Our annual Denim Day is now a well established national and international sexual violence prevention and education campaign with individuals wearing jeans on a designated day to symbolize this effort. Last year, over 2,000,000 individuals, 400 organizations, 100 businesses, 130 schools, representatives from all 50 states and 118 countries, participated in Denim Day.
This year’s Denim Day is April 25, 2018.
BY PARTICIPATING IN DENIM DAY, YOU:
Send a message to survivors that you support them in their healing
Commit to becoming more educated
Break the silence surrounding sexual violence
ABOUT
For the past 19 years, Peace Over Violence has run its Denim Day campaign on a Wednesday in April in honor of Sexual Violence Awareness Month. The campaign was originally triggered by a ruling by the Italian Supreme Court where a rape conviction was overturned because the justices felt that since the victim was wearing tight jeans she must have helped her rapist remove her jeans, thereby implying consent. The following day, the women in the Italian Parliament came to work wearing jeans in solidarity with the victim. Peace Over Violence developed the Denim Day campaign in response to this case and the activism surrounding it. Since then, wearing jeans on Denim Day has become a symbol of protest against erroneous and destructive attitudes about sexual assault. In this rape prevention education campaign we ask community members, elected officials, businesses and students to make a social statement with their fashion by wearing jeans on this day as a visible means of protest against the misconceptions that surround sexual assault.
HISTORY
An 18-year old girl is picked up by her married 45-year old driving instructor for her very first lesson. He takes her to an isolated road, pulls her out of the car, wrestles her out of one leg of her jeans and forcefully rapes her. Threatened with death if she tells anyone, he makes her drive the car home. Later that night she tells her parents, and they help and support her to press charges. The perpetrator is arrested and prosecuted. He is convicted of rape and sentenced to jail.
He appeals the sentence. The case makes it all the way to the Italian Supreme Court. Within a matter of days the case against the driving instructor is overturned, dismissed, and the perpetrator released.
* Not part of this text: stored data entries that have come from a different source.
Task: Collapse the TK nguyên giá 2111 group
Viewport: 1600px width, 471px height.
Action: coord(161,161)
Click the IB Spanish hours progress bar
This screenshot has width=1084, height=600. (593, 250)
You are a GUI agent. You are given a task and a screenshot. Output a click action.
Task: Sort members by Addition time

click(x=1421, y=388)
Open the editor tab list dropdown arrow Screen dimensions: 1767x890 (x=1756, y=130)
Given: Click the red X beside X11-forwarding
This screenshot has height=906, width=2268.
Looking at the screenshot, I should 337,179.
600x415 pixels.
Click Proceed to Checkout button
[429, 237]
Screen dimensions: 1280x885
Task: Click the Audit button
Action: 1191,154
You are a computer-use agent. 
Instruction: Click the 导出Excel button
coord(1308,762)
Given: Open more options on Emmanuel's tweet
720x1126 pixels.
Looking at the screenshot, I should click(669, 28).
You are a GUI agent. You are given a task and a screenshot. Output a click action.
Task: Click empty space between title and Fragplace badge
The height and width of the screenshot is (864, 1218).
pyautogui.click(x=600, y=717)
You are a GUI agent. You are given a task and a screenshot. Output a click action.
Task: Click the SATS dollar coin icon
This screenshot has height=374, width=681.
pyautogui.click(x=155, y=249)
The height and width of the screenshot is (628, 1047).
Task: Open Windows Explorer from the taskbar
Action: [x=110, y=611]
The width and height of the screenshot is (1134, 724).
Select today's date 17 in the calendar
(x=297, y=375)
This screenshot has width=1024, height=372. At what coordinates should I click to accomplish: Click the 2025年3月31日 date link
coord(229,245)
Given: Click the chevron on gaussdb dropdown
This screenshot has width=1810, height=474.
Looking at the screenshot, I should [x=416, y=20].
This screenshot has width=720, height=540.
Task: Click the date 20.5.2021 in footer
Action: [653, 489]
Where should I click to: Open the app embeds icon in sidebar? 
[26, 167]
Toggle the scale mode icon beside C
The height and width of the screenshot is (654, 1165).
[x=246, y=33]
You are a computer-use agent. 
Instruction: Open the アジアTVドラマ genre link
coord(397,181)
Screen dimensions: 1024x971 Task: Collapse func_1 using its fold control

In a statement by the Chief Judge, he argued, “because the victim wore very, very tight jeans, she had to help him remove them, and by removing the jeans it was no longer rape but consensual sex.”
Enraged by the verdict, within a matter of hours the women in the Italian Parliament launched into immediate action and protested by wearing jeans to work. This call to action motivated and emboldened the California Senate and Assembly to do the same, which in turn spread to Patricia Giggans, Executive Director of Peace Over Violence, and Denim Day in LA was born. The first Denim Day in LA was in April 1999, and has continued every year since.
DENIM DAY
Since 1999, wearing jeans on Denim Day has become a symbol of protest against erroneous and destructive attitudes toward sexual assault. In this rape prevention education campaign, we ask community members, elected officials, businesses and students to make a social statement with their fashion by wearing jeans on this day as a visible means of protest against the misconceptions that surround sexual assault.
As the flagship city of this international campaign, Denim Day will once again be declared throughout the city and county of Los Angeles, with events happening on campuses, in workplaces and at many sites throughout the region. With the support of Denim Day Spokes couple Maya Jupiter and Aloe Blacc, as well as many partners and collaborators across the country, Giggans promises this year to be, “the most successful and influential yet.”